Estratto fornito
□ □ □ □
SM Italia 2/2015. Il condominio collaborativo

Andrea ha 46 anni, la SM dal 1993. Sogna un luogo in cui abitare in assoluta autonomia, insieme ad altre persone nella sua condizione. Un'anteprima dell'intervista su SM Italia 2/2015

Coabitare - SM Italia 2/2015

 

Ha 46 anni e la sclerosi multipla dal 1993, vive a Torino e fino a quando la malattia glielo ha permesso ha lavorato come geometra. Poi, quando un anno e mezzo fa a causa della progressione della malattia ha dovuto smettere, Andrea Galliana si è chiesto: «E adesso che futuro mi aspetta? Di cosa ho bisogno per vivere degnamente la mia vita senza gravare su nessuno?». La risposta è il condominio collaborativo. Che cos’è ce lo ha spiegato lui stesso: «Ho pensato che sarebbe bello vivere in modo autonomo, in una casa a mia misura, dentro un condominio dinamico, dove abitano altre persone nella mia condizione, con cui condividere scopi, attività e spazi – dice – Insieme ad alcuni amici architetti, abbiamo concepito questo condominio collaborativo: ora la mia ragione di vita è riuscire a realizzarlo».
□ □ □ □
Dati dell'esercizio
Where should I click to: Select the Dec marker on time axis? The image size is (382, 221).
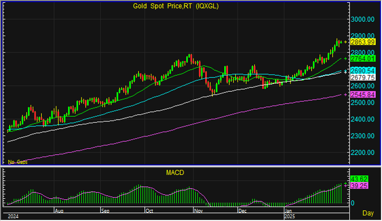243,211
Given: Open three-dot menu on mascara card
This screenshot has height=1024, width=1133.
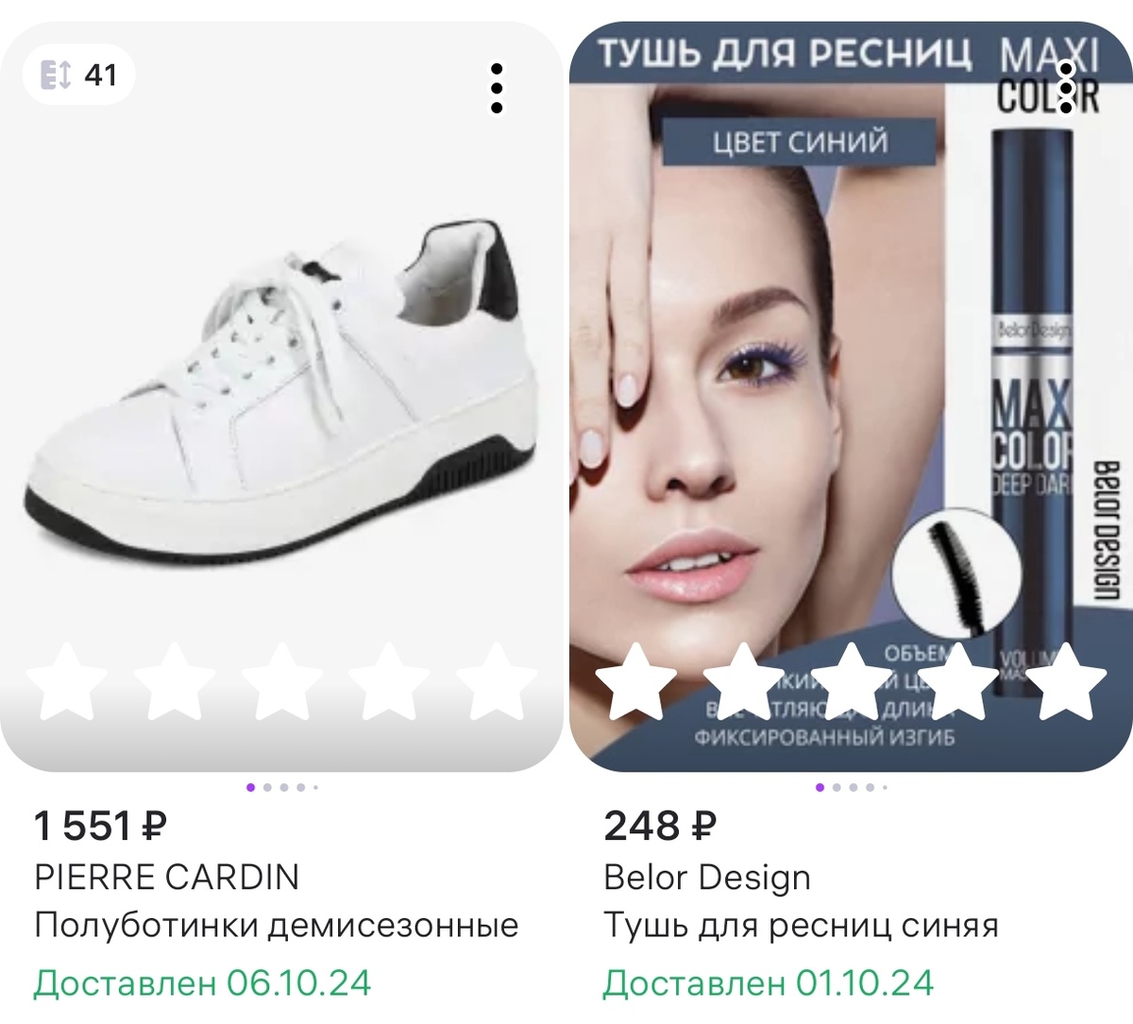Looking at the screenshot, I should pos(1066,89).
□ □ □ □
Completa quanto segue
a. Nel testo sul condominio collaborativo, che lavoro ha svolto Andrea Galliana finché la malattia glielo ha permesso?
b. Continua il testo sul condominio collaborativo dopo la sua ultima frase.
Le righe non hanno alcun ruolo in questo esercizio.

Soluzioni
a. Ha lavorato come geometra.

b.
 

Andrea, in cosa consiste il condominio collaborativo?
«È un condominio dove una persona con disabilità può vivere in casa sua in perfetta autonomia, ma, condividendo con gli altri spazi comuni quali ad esempio una palestra per la riabilitazione, una sala medica e un open space per il telelavoro. Nel progetto è prevista anche la casa per un custode, presente 24 ore su 24. E ci sarà una stanza con bagno a disposizione di chi professionalmente si occupa di noi. C’è poi una cucina, un terrazzo, un orto comune accessibile e un giardino per tutti, dove invitare amici e parenti per qualche festa».

 

Da dove ti è venuta l’ispirazione?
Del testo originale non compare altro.